Saturday, February 1, 2020

Dueling Polls about What ‘a Typical Russian’ Is or Should Be


Paul Goble

            Staunton, January 26 –  Frequently, surveys of Russians point in different directions, something that confuses some observers but reflects the fact that those behind at least some of the polling agencies view the results as being less a portrait of what the typical Russian is than about what they think such an individual should be.

            The editors of the Polit.ru portal offer a set of pairs of such findings that point in different directions(polit.ru/article/2020/01/27/typicalrussian2020/).  Thus, a Levada Center poll found that a majority of young Russians want to emigrate, while a VTsIOM survey concluded that fewer than ten percent wanted to move abroad permanently.

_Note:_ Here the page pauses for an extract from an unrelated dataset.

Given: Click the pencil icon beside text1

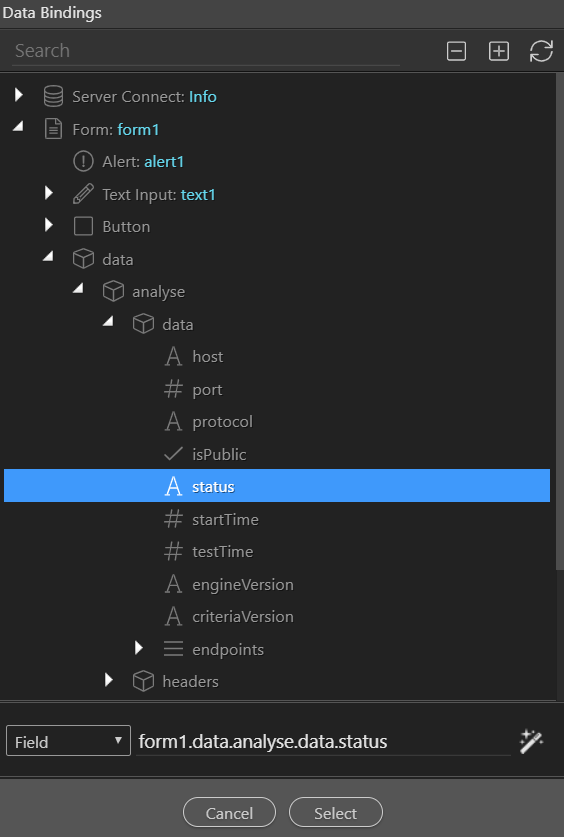Looking at the screenshot, I should tap(83, 194).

            Similar differences are offered in polls about Vladimir Putin, Aleksey Navalny and the fight against corruption, foreign threats, nostalgia for the Soviet Union and support for Stalin, the death penalty, how best to combat fake news, and laws against offending religions or the powers that be.

            These divergences reflect how questions are asked by the independent Levada organization and the Kremlin loyalist VTsIOM, differences magnified by the fact that VTsIOM doesn’t even ask questions about dissent where any answers might be a problem and by those rare cases such as LGBT rights where the two agencies find much the same thing.

            And that provides a clue to how these results should be read: the Levada Center numbers show what the “typical” Russian really is; the VTsIOM ones underscore what the Kremlin would like that mythical personage to be.